Entries taken from a collection:
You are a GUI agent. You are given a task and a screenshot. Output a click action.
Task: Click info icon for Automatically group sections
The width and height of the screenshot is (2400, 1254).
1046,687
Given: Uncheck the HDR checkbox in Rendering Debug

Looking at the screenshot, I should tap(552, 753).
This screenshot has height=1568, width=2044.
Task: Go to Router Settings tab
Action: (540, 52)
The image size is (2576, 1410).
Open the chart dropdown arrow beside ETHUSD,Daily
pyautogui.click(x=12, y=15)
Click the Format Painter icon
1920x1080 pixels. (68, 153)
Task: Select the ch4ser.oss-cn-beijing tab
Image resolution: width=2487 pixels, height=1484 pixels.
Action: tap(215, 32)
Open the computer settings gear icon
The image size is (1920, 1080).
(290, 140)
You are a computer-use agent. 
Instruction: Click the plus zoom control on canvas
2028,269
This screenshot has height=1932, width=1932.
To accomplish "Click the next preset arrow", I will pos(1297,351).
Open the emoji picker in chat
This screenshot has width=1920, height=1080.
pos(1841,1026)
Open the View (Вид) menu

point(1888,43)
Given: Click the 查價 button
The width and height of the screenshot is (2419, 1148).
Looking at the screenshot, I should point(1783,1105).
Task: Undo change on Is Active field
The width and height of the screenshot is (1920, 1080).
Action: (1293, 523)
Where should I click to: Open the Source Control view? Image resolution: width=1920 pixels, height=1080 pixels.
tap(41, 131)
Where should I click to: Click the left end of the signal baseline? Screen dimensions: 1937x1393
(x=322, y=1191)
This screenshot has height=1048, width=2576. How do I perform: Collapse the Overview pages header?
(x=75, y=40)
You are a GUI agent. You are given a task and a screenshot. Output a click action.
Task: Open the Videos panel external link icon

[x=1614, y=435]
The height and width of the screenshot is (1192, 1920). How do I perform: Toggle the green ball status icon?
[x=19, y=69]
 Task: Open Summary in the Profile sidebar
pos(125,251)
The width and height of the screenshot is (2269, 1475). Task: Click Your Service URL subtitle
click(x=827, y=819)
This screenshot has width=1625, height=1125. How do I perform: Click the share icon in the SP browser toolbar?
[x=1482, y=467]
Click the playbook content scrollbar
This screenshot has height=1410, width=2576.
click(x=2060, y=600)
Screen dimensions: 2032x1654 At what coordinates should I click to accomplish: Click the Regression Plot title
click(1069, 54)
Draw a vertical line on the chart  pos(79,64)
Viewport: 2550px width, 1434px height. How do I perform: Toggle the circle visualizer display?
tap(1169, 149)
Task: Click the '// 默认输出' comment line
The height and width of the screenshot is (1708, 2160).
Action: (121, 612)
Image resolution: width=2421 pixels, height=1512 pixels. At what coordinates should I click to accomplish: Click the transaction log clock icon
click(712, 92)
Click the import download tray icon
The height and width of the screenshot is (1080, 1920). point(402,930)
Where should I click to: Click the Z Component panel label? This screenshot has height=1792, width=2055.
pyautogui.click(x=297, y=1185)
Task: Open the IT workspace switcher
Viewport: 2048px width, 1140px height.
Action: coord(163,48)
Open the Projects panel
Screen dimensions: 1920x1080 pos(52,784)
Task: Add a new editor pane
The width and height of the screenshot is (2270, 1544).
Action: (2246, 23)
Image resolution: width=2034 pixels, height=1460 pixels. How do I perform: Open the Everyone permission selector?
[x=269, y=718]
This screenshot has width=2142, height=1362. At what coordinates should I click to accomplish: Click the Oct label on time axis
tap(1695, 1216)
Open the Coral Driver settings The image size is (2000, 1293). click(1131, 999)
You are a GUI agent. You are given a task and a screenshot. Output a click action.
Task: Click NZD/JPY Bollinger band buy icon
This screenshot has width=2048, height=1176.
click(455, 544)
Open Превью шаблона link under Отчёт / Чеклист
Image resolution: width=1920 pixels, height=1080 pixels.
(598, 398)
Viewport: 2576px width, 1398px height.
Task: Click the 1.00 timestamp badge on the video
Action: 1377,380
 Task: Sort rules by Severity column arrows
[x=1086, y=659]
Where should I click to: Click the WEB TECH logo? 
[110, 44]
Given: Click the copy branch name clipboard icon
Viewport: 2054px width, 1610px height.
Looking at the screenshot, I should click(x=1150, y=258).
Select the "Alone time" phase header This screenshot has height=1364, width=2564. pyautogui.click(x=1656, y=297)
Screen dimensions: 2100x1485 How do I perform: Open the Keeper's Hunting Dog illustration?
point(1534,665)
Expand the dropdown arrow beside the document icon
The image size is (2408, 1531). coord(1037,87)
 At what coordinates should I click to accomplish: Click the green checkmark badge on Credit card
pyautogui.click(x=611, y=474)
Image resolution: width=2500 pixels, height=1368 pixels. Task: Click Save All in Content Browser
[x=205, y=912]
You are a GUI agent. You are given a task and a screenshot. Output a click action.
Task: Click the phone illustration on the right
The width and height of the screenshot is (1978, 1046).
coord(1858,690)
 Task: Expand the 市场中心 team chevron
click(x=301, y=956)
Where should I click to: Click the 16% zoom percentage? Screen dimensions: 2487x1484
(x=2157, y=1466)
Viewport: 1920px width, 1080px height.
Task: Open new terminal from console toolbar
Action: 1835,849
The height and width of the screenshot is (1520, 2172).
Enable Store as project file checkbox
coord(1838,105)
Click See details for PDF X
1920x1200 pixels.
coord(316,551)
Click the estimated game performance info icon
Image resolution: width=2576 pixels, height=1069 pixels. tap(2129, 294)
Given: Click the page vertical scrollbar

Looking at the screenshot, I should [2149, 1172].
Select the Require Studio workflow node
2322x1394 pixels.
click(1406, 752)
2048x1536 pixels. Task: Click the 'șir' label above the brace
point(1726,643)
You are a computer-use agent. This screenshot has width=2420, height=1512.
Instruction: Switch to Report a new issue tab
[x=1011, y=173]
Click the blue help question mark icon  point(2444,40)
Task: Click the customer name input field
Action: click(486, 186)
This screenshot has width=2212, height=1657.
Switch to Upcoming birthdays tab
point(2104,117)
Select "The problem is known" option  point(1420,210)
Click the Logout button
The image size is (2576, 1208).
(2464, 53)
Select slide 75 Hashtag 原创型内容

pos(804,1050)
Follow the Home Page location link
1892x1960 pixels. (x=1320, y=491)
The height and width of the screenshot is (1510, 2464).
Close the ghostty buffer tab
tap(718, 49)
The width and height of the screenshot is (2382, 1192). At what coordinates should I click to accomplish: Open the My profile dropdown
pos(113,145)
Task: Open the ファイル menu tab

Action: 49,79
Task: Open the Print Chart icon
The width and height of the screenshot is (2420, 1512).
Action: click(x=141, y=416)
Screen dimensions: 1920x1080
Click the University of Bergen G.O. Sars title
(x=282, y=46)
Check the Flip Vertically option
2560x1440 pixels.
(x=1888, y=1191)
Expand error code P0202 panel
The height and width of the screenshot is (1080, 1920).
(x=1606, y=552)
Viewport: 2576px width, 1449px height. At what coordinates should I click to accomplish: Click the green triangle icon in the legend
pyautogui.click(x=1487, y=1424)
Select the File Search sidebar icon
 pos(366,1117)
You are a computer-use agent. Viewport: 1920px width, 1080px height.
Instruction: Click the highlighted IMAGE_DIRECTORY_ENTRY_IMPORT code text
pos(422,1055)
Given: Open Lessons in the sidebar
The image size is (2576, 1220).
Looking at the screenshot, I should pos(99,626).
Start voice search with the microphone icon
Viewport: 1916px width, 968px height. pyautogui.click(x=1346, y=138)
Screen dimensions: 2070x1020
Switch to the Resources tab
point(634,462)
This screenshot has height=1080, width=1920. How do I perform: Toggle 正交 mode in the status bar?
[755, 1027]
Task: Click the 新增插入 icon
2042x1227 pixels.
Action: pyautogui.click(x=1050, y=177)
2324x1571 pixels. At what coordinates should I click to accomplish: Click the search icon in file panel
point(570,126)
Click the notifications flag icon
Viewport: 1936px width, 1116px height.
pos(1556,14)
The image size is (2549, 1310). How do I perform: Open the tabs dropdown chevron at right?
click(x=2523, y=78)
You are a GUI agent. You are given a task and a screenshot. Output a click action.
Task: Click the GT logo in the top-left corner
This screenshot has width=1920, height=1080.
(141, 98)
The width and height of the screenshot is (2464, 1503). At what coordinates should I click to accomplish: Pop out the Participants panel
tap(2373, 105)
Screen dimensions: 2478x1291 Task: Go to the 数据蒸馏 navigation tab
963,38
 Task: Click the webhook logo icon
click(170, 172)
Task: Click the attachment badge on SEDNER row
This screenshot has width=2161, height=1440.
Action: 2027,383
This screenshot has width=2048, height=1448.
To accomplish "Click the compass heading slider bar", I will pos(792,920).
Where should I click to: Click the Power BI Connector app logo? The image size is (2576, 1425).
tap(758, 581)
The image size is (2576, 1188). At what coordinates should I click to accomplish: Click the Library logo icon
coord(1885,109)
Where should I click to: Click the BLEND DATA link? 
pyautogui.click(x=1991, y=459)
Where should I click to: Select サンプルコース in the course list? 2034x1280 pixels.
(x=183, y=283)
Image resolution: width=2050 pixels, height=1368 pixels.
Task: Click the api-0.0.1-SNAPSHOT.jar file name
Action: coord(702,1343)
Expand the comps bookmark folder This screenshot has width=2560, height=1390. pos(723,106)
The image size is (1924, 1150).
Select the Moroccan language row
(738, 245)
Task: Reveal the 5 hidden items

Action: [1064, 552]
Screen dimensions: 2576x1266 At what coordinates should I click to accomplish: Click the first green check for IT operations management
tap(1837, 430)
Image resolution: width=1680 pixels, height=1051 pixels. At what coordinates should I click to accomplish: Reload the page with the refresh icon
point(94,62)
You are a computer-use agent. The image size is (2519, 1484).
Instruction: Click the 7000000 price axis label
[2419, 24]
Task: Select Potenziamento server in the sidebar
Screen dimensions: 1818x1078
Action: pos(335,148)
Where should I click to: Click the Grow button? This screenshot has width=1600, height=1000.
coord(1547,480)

**TASK DIRECTIONS**
Which lines of the data include "computer"? Copy each of them.

**RESPONSE TO THIS TASK**
Open the computer settings gear icon
You are a computer-use agent. 
You are a computer-use agent. This screenshot has width=2420, height=1512.
You are a computer-use agent. Viewport: 1920px width, 1080px height.
You are a computer-use agent. The image size is (2519, 1484).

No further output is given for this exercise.